Check Clip.py for Implementation
- The process of computing similarity between two images with DINOv2 mirrors that of CLIP.
- Utilizing DINOv2 requires the same set of packages as previously mentioned, without the need for any additional installations.
Check dinov2.py for Implementation
- The process we employ is as follows:
- Iterate through the dataset to extract the features of all the images.
- Store the embeddings in a FAISS index.
- Extract the features of an input image.
- Retrieve the top-three similar images.
pip install faiss-[gpu|cpu] - As we need to store Embeddings.
- In this small subset, it appears that DINOv2 demonstrates a slightly superior performance.
To benchmark CLIP and DINOv2, we have chosen the DISC21 dataset, purposefully created for image similarity searches. Due to its substantial size of 350GB, we will be using a subset of 150.000 images.
- Reuse the scripts above to extract features and then compute image similarity.
In terms of metrics, we will calculate:
Accuracy: the ratio of correctly predicted images to the total number of images.
Top-3 Accuracy: the ratio of times the correct image is found within the top three similar images to the total number of images.
Computational time: the time required to process the entire dataset.
CLIP: 70.7 images per second
DINOv2: 69.7 images per second
DINOv2 emerges as the clear frontrunner, achieving an impressive accuracy of 64% on a notably challenging dataset. By contrast, CLIP demonstrates a more modest accuracy, reaching 28.45%.

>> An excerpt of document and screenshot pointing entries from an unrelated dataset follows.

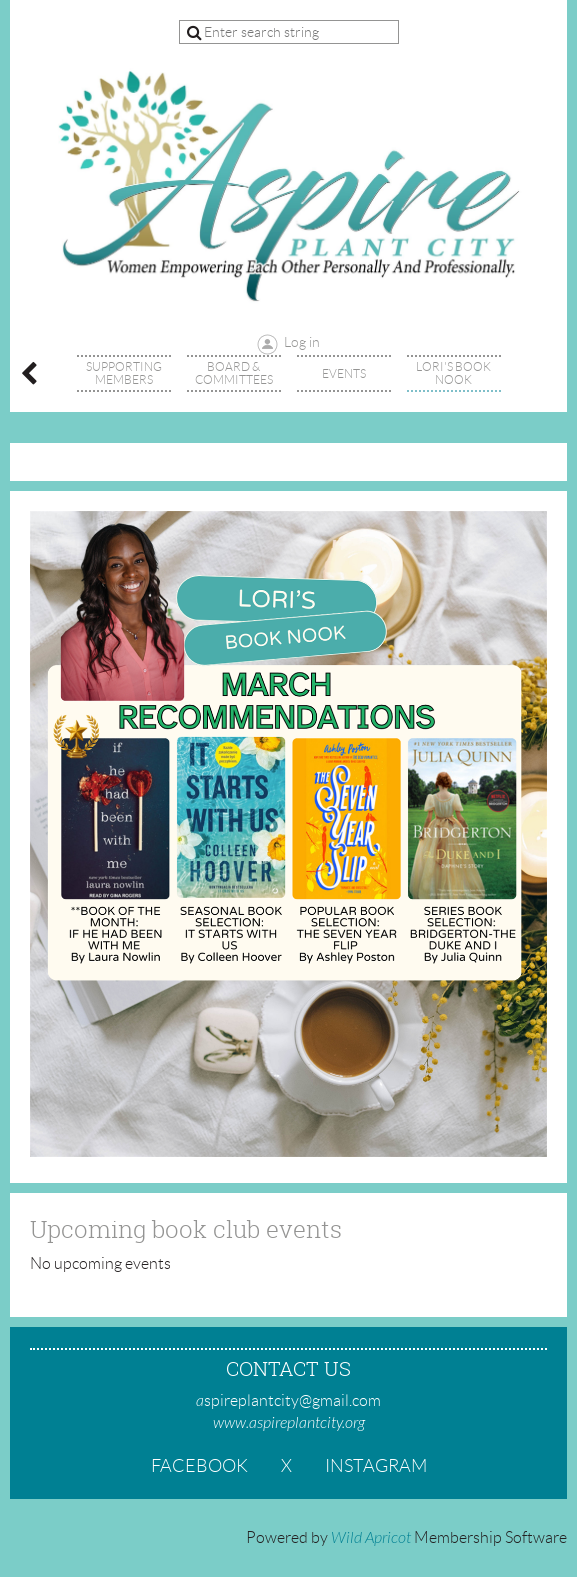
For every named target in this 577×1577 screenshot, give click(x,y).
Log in (302, 342)
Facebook (199, 1466)
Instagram (376, 1466)
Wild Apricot (371, 1538)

Regarding computational efficiency, both models exhibit remarkably similar feature extraction times. This parity places neither model at a distinct advantage in this regard.
While this benchmark offers valuable insights, it’s crucial to recognize its limitations. The evaluation was conducted on a subset of 1448 images, compared against a pool of 150,000 images. Given the entire dataset’s size of 2.1 million images, this narrowed focus was necessary to conserve resources.
It’s worth noting that MetaAI employs the DISC21 dataset as a benchmark for its model, potentially giving DINOv2 a favorable advantage. However, our tests on the COCO dataset revealed intriguing nuances: DINOv2 displays a heightened ability to identify primary elements in an image, whereas CLIP demonstrates adeptness at focusing on specific details within an input image (as exemplified by the image of the bus).
Lastly, it’s essential to consider the difference in embedding dimensions between CLIP and DINOv2. CLIP utilizes an embedding dimension of 512, whereas DINOv2 operates with 768. While an alternative could be to employ the larger CLIP model with a matching embedding dimension, it’s worth noting that this comes at the cost of speed. A quick test on a small subset showed a slight performance boost but without achieving the level of performance demonstrated by DINOv2.
DINOv2 demonstrates superior accuracy in image similarity tasks, showcasing its potential for practical applications. CLIP, while commendable, falls short in comparison. It’s worth noting that CLIP can be particularly useful in scenarios that demand a focus on small details. Both models exhibit similar computational efficiency, making the choice task-specific.